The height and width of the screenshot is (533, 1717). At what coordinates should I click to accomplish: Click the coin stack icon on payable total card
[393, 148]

——

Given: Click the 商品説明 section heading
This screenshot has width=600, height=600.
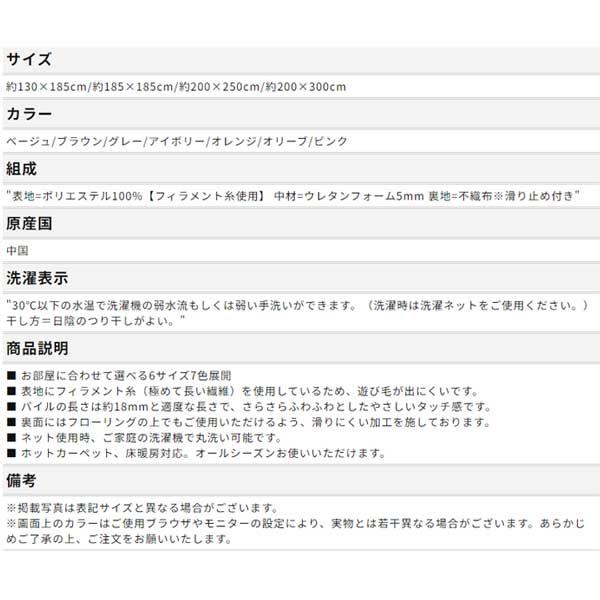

——

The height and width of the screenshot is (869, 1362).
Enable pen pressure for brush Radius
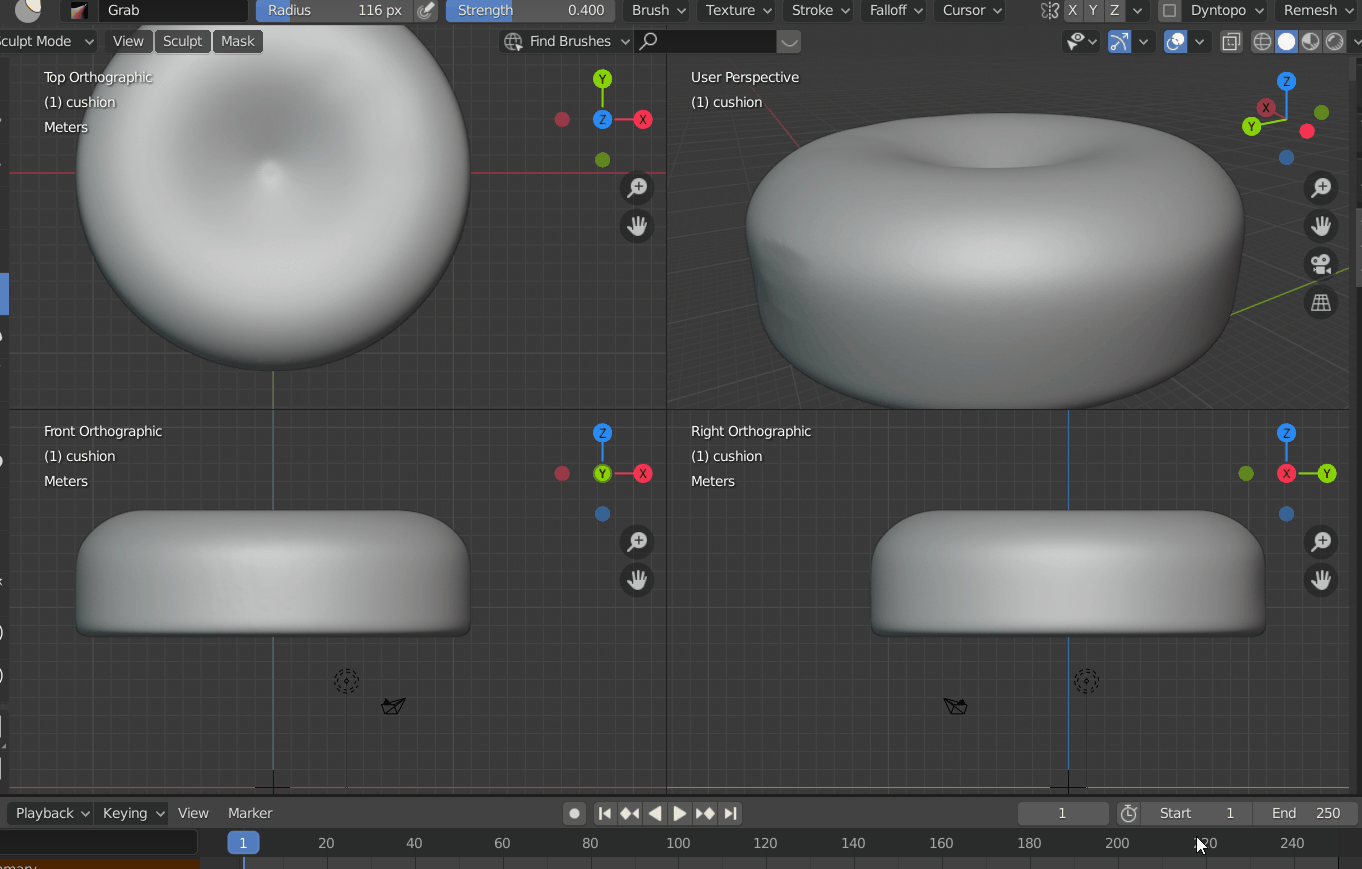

——

Written task:
Reproduce the rows word for word, from the line containing "The height and width of the screenshot is (869, 1362)." down to the line containing "Enable pen pressure for brush Radius", with both of those lines included.

Finished task:
The height and width of the screenshot is (869, 1362).
Enable pen pressure for brush Radius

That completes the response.